En la casa encontramos a Carlos Silva viendo un partido de fútbol. Mientras en el televisor tronaba la voz de un narrador deportivo, el excarcelado observaba los pases y las jugadas. Sentado, Silva lleva un pantalón flojo de algodón, unas sandalias Crocs y una camisola. Toda la indumentaria es azul: la misma vestimenta que usaba cuando estaba tras las rejas. “Es una forma de solidaridad”, dice, pero también porque no olvida los 187 días que pasó encarcelado.
“Es mi manera de protesta (vestir de azul), porque tienen que salir todos y nos tienen que cambiar la casa por cárcel”, exige. El traje es una réplica del que usaba en La Modelo. También cuenta que no ha olvidado lo que era el día a día en la cárcel, el sonido de los candados, la asfixiante oscuridad de las celdas, o cuando los hacían desnudarse.
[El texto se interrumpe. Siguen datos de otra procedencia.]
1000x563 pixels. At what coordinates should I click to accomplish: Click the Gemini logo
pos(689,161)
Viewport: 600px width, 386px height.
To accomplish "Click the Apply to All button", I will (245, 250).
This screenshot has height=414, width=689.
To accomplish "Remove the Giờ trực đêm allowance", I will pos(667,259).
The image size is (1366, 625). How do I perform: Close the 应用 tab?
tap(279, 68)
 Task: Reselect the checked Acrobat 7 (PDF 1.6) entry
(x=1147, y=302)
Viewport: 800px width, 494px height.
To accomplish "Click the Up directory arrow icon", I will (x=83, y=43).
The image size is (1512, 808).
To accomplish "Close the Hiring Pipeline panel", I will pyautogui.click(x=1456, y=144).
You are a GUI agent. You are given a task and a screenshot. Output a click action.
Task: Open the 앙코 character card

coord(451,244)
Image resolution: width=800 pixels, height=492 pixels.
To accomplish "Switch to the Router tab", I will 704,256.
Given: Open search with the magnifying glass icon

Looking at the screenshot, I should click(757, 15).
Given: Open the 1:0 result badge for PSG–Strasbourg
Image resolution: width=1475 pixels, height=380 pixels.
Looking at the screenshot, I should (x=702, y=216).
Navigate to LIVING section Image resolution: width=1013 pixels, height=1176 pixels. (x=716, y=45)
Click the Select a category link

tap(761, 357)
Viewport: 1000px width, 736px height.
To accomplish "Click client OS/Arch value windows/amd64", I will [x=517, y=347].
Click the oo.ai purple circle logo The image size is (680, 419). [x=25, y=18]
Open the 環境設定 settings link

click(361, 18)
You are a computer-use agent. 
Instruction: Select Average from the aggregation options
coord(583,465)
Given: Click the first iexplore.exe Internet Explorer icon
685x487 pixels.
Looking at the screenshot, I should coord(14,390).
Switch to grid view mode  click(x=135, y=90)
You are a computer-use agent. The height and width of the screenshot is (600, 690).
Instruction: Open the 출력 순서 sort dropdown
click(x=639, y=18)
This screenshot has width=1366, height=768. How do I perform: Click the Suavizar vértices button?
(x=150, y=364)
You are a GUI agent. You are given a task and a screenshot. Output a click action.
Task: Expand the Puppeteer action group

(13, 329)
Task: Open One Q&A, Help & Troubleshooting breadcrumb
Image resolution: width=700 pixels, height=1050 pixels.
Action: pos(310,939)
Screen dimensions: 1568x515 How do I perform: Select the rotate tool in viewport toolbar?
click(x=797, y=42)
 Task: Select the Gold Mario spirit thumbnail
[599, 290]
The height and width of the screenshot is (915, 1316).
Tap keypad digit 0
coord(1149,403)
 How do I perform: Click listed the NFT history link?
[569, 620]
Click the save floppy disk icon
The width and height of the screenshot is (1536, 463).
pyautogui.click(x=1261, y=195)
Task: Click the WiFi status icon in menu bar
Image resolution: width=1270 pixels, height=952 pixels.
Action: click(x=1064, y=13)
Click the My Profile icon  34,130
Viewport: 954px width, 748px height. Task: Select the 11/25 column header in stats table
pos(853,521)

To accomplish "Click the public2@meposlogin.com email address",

“Cuando estoy bebiendo una gaseosa helada o cuando estoy almorzando siempre me acuerdo de ellos (los otros presos políticos) y me pongo triste porque hasta comprar hielo era difícil (en la cárcel). Lo hacíamos una vez a la quincena, y a los que no les mandaban compartíamos con ellos, había un ambiente de unidad. Pienso en ellos cada vez que puedo comer una cena caliente, o tomarme una gaseosa helada, y eso me pone triste”, asevera. En prisión, incluso ir al baño era “un privilegio” que muchos reos de conciencia no tienen.
La captura
El 26 de agosto Carlos Silva no finalizó su último juego de baloncesto. A mitad del partido fue sacado del parque Luis Alfonso Velásquez, en Managua, por un grupo de agentes de la Policía Nacional. Desde esa fecha, pasó 55 días en la Dirección de Auxilio Judicial —El Chipote—, donde su salud se deterioró. Sus familiares denunciaron que debido a la oscuridad reinante de las celdas presentaba problemas de visión.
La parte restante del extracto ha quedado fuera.